Task inputs:

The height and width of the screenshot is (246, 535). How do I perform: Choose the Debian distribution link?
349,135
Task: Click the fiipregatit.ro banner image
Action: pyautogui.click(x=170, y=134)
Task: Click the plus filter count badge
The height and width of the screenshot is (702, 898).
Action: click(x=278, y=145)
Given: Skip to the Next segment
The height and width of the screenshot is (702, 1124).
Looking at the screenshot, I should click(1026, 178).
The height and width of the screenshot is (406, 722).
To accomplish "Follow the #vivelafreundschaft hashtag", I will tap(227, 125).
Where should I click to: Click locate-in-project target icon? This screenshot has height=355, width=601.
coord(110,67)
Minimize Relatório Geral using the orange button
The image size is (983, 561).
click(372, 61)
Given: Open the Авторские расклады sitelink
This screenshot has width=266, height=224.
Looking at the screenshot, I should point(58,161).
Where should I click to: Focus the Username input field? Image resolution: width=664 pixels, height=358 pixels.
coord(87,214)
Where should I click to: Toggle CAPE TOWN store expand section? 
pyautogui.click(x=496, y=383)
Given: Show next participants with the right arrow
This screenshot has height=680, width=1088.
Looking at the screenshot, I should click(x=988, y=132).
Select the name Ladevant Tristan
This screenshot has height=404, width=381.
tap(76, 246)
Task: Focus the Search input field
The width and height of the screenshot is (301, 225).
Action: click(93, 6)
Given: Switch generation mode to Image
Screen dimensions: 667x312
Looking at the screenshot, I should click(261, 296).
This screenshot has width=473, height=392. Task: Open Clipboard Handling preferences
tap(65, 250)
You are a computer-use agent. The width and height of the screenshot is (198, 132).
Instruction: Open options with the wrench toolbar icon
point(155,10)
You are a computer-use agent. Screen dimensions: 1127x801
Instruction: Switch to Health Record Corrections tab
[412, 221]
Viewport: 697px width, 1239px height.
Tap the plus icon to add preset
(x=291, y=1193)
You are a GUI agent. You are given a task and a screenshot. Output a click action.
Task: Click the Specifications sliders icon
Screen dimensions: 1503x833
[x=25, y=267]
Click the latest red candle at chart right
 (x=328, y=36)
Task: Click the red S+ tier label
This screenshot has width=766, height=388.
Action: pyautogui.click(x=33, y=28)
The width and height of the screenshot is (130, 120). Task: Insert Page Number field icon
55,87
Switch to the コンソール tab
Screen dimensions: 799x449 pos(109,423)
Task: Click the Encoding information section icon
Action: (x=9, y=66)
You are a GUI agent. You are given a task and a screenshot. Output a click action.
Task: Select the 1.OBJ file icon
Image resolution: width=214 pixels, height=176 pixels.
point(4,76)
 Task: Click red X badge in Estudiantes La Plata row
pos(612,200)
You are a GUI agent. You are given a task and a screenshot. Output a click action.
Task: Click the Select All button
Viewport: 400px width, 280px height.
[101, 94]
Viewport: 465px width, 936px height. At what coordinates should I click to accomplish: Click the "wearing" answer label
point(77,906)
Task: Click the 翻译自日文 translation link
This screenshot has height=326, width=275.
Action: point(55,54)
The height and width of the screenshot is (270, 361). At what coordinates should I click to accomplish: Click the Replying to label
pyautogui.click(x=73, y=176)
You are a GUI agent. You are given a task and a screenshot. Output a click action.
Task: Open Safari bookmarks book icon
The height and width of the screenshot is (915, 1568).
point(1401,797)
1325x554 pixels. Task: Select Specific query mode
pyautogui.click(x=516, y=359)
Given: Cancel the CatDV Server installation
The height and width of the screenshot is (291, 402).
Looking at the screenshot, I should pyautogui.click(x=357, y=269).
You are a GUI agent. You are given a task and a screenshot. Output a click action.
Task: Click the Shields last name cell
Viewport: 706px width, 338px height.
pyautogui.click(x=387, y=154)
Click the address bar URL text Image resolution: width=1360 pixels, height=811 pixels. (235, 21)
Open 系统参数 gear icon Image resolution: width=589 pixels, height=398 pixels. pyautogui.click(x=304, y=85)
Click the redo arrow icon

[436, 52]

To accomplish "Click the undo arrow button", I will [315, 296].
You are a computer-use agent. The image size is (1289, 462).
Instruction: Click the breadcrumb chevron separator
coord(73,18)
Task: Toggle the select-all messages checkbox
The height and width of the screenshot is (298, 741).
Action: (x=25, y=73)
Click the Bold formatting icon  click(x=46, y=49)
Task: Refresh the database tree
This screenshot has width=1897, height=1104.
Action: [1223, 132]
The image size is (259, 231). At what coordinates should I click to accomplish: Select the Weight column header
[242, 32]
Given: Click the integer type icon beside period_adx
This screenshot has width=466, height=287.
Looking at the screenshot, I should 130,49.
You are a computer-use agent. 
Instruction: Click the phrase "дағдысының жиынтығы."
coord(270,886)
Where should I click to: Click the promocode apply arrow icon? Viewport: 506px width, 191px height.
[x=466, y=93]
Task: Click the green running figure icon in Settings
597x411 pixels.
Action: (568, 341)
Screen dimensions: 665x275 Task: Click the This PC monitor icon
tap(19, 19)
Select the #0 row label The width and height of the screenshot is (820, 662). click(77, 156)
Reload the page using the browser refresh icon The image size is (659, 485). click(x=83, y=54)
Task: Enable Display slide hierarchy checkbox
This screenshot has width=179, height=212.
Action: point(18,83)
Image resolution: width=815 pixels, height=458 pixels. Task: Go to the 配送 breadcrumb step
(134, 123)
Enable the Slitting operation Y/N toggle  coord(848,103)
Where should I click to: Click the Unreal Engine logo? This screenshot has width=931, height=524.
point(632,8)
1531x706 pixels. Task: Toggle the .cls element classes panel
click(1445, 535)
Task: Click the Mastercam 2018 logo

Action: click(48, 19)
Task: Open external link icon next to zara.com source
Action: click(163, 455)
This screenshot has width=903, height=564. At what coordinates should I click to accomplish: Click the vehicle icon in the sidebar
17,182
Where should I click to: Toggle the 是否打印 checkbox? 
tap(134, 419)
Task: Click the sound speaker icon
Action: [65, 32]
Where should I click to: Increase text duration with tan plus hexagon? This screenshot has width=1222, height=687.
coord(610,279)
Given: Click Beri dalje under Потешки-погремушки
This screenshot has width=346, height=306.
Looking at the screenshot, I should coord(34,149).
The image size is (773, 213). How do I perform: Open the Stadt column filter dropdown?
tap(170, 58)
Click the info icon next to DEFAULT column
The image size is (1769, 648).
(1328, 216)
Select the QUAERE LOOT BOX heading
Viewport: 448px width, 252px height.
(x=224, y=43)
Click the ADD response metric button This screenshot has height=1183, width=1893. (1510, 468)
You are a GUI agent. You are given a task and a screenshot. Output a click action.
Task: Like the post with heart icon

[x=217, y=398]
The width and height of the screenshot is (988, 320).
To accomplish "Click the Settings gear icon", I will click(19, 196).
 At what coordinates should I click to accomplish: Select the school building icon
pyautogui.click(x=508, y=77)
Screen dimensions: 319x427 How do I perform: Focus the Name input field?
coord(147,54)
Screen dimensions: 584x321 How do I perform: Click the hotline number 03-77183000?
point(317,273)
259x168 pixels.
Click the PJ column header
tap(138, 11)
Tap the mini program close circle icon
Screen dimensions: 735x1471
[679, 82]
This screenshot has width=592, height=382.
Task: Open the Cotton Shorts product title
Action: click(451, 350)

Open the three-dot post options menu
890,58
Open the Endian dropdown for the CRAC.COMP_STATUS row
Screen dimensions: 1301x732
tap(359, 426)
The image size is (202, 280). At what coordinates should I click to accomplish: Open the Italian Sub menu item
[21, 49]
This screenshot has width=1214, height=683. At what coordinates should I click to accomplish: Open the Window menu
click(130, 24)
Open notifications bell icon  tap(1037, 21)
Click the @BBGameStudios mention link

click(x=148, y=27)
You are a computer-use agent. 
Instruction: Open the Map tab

Objective: Transcribe the stretch from the line containing "The image size is (202, 280)." through the end of the records, reproducing each line precisely.

Output of the exercise:
The image size is (202, 280). At what coordinates should I click to accomplish: Open the Italian Sub menu item
[21, 49]
This screenshot has width=1214, height=683. At what coordinates should I click to accomplish: Open the Window menu
click(130, 24)
Open notifications bell icon  tap(1037, 21)
Click the @BBGameStudios mention link

click(x=148, y=27)
You are a computer-use agent. 
Instruction: Open the Map tab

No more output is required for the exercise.